The stranger gave another rap.
"Hear ye that, then, Jamie?" said the guidwife. "It's no sic a dream, I trow; for that's something awfu."
"Deed is't," said James, who was now convinced that the "rattle" was not quite so terrible as it had been represented; "it's an awfu thing for ony puir body to be oot in sic a nicht as this; but let's be thankfu, Nanny, that we hae a roof to hap oorsels frae the storm, and a door to let a hooseless body in at."

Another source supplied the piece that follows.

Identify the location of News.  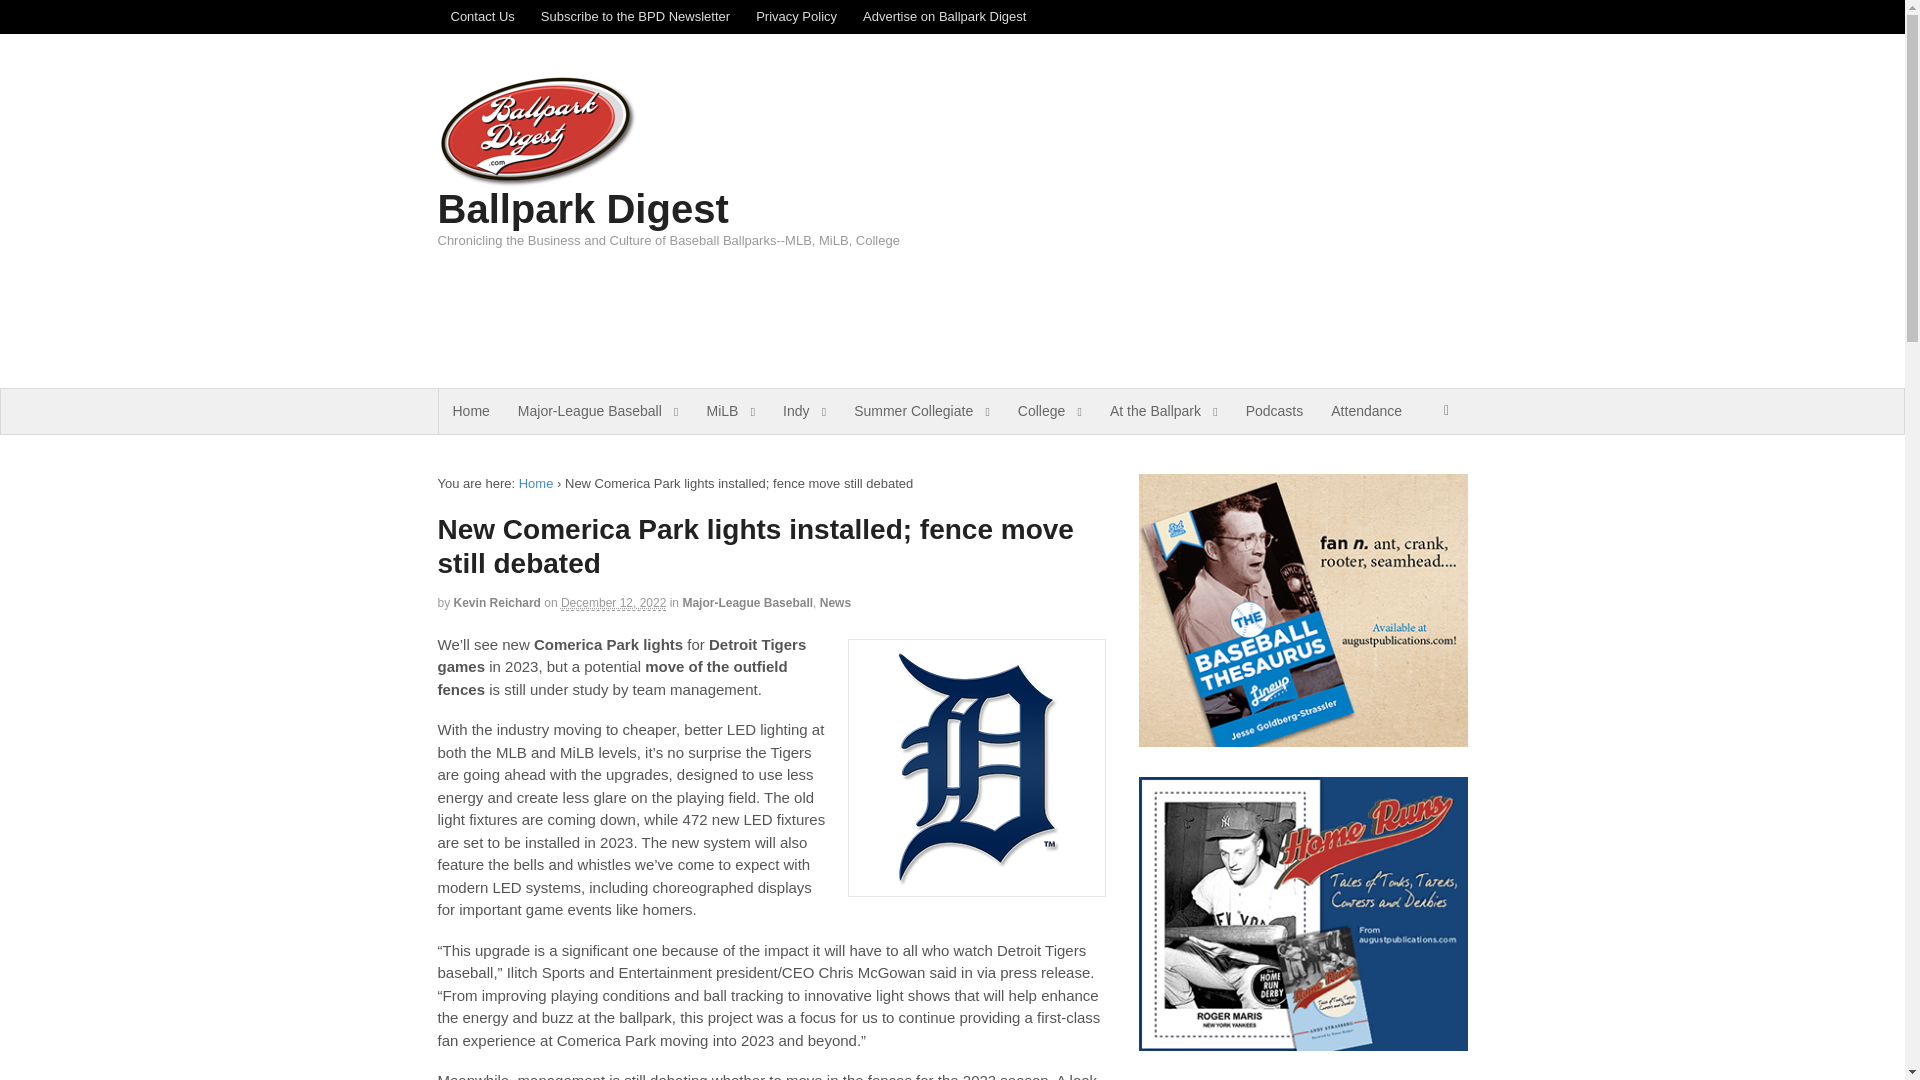
(834, 603). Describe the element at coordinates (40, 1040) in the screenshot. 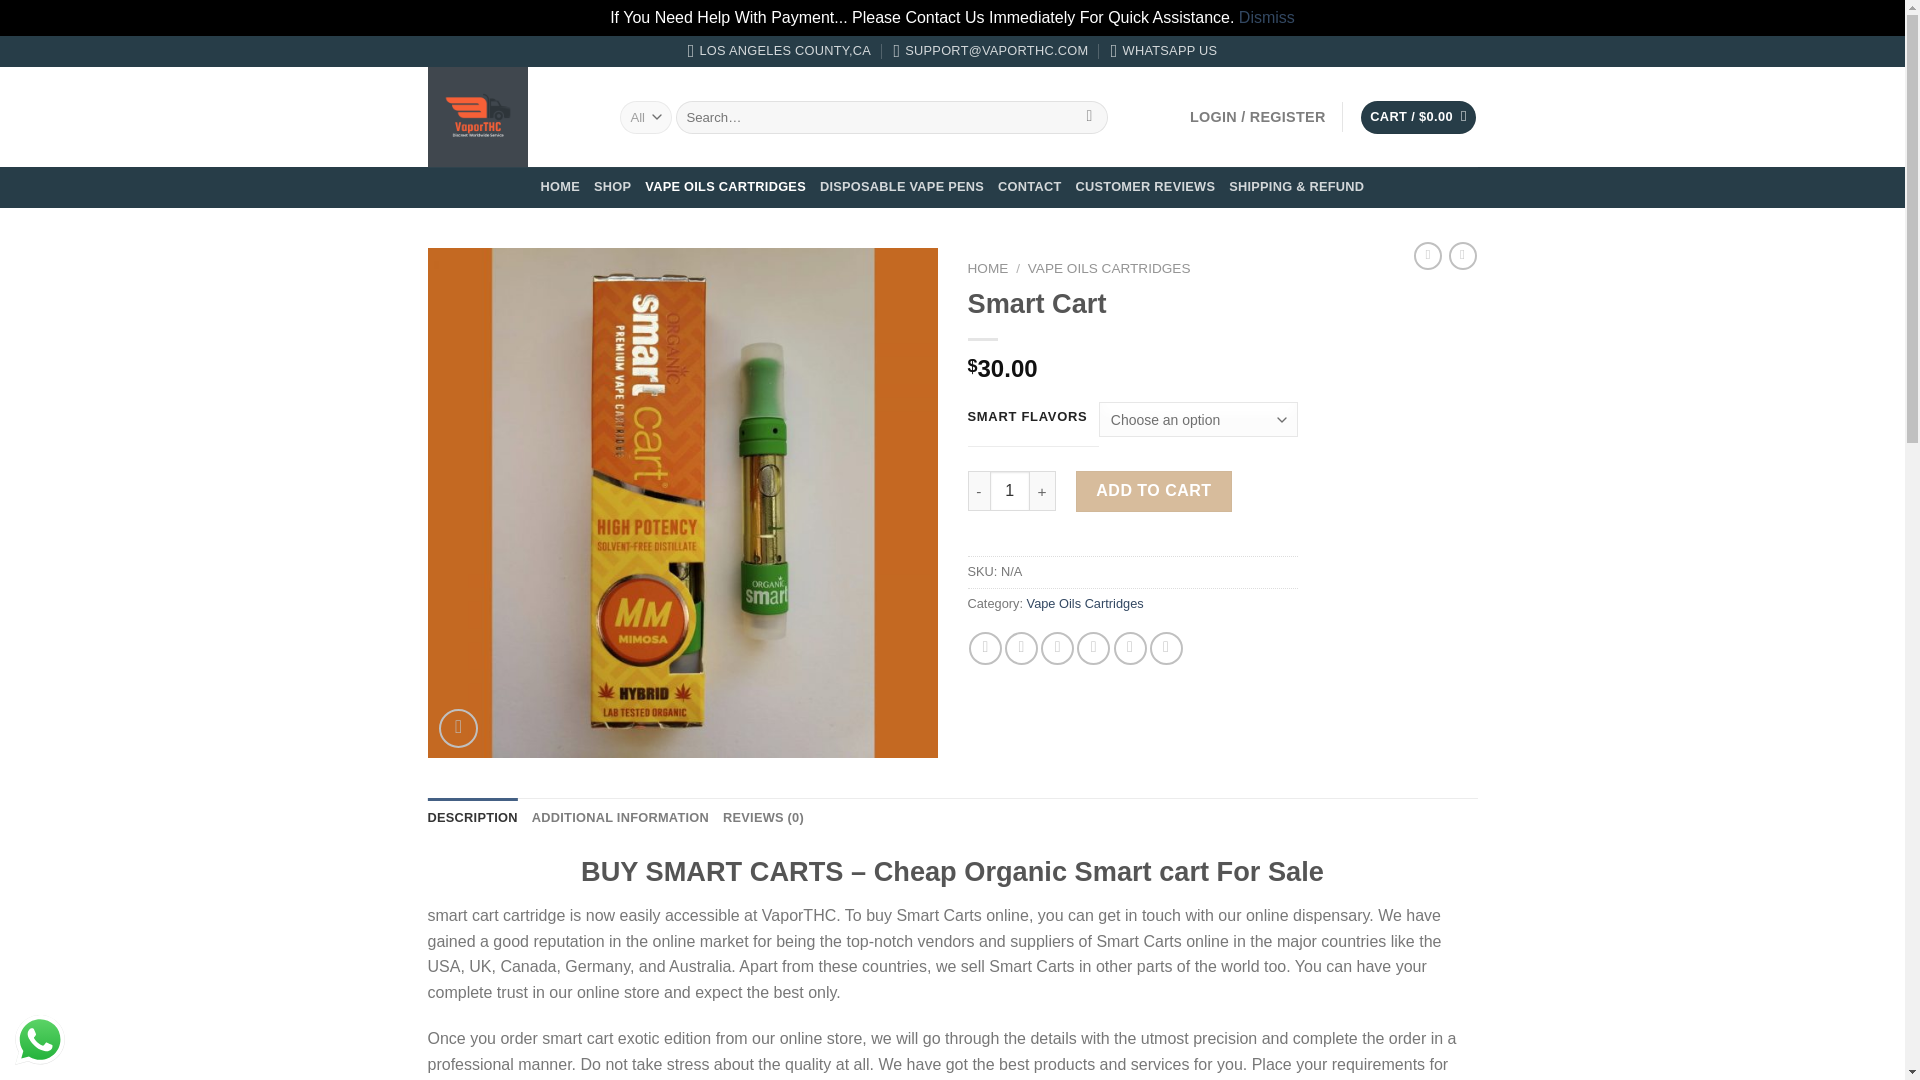

I see `WhatsApp us` at that location.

James flung himself around, and disentangled his feet from the bedclothes, with the intention of going immediately to admit the stranger; but, ere he got away from the bedside, his "better half" laid hold of him, and cried out, in great perturbation—
"Stop, Jamie—stop, I beseech ye; and consider weel what ye're aboot; for ye ken that, forby the danger o' robbers and rascals, the evil spirits just delight to range aboot in sic a nicht as this, like roarin lions, seekin wham they may devour; and wha kens what may come owre ye, if ye pit yersel i' their merciment."
"Havers, woman!" said James again; "let me go, I tell ye; for I'll speak at the windock, and spier if he wants shelter, though it war auld Satan himsel."